Поднимаю рогатку раздвинутых пальцев,
Повторяя за всеми торжественный жест.
Вилкой вверх указательный палец и средний
Образуют латинскую литеру V,
И она вместе с красной гвоздикой победной
Строит граждан в колонны, встает во главе.
Так два пальца раздвинуты не для обета —
Колокольный притих и рассеялся звон.
Эта буква — Виктория.
Это Победа!
Революцию празднует Лиссабон.
Демонстранты, шумны, веселы и ершисты,
Митингуют опять от зари до зари.
Я боюсь вашей радости!
Как бы фашисты
Не проникли в нее, чтоб взорвать изнутри.

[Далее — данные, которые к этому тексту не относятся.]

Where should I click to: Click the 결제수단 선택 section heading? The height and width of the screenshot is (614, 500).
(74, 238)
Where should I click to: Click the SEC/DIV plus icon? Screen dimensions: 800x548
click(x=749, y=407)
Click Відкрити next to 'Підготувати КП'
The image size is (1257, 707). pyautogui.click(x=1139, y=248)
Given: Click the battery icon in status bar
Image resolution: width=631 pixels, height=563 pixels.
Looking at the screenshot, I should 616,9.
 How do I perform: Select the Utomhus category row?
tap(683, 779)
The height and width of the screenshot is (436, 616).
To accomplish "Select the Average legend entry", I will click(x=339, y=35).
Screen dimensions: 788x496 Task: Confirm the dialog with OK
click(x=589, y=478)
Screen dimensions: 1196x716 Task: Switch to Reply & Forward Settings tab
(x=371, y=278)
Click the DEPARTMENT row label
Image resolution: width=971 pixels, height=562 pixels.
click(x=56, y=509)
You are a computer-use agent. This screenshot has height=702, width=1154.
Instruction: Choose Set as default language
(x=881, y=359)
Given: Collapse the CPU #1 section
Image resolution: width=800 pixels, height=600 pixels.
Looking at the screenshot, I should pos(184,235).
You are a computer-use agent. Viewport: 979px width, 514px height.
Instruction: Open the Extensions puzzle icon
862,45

До последних пределов натянуты нервы.
Враг свободы угрюмо за вами следит.
Он близ Порто проводит морские маневры,
Он, блокадой грозя, прекращает кредит.
А у вас руки подняты,
Пальцы разжаты.
Так Виктория ваша не будет сильна.
Вразнобой, кто куда, призывают плакаты,
Буква V над толпой.
Буква V на стенах.
Этим жестом мир ваших друзей озабочен:
Не подвел бы Виктории символ и знак.
Вместо пальцев раздвинутых нужен
Рабочий,
Грозно поднятый над головою кулак!
1975

РАССКАЗ ЖОАКИНА

Мой друг, седой товарищ Жоакин.
(Мне кажется, все коммунисты седы...)
Со слов его я записал, каким
Был в Лиссабоне первый день Победы.
Жестикулируя, он рассказал,
Как майской вестью улица бурлила.
Понятно, что диктатор Салазар
Расстроен был падением Берлина,
Но вынужден с улыбкою кривой
Дозволить этой неразумной черни
Проститься со второю мировой
Войною
На проспектах в час вечерний.
Сквозь электрический горячий мрак
Несли прилежно агенты охраны
Надменных Штатов многозвездный флаг,
Владычицы морей усатый флаг
И сине-бело-красный флаг Марианны.
Сейчас их пронесут перед дворцом...
Но мы-то понимали,
Мы-то знали,
Кто стал Победы истинным творцом,
Какое над Берлином реет знамя.
И я тогда пристроился легко
К трем агентам, улыбкой сбитым с толку,
И поднял к небу голое древко —
Ни кумача, ни бархата, ни шелка —
Три флага
И один пустой флагшток,
Как будто знамя искромсали пули,
Как будто в каждый красный лоскуток
Свою надежду люди завернули.
Я знаменосцем чувствовал себя,
На верность присягал живым и павшим.
А на древке,
Невидимый,
Сиял
Тот флаг, что на рейхстаг взносили ваши!
А после — новых десять лет тюрьмы,
А после — новых двадцать лет подполья.
А все ж тогда соединили мы
Победу вашу со своею болью!
Седые португальские глаза
И черные от кандалов запястья.
— С того момента,— Жоакин сказал,—
На тридцать лет я мужеством запасся.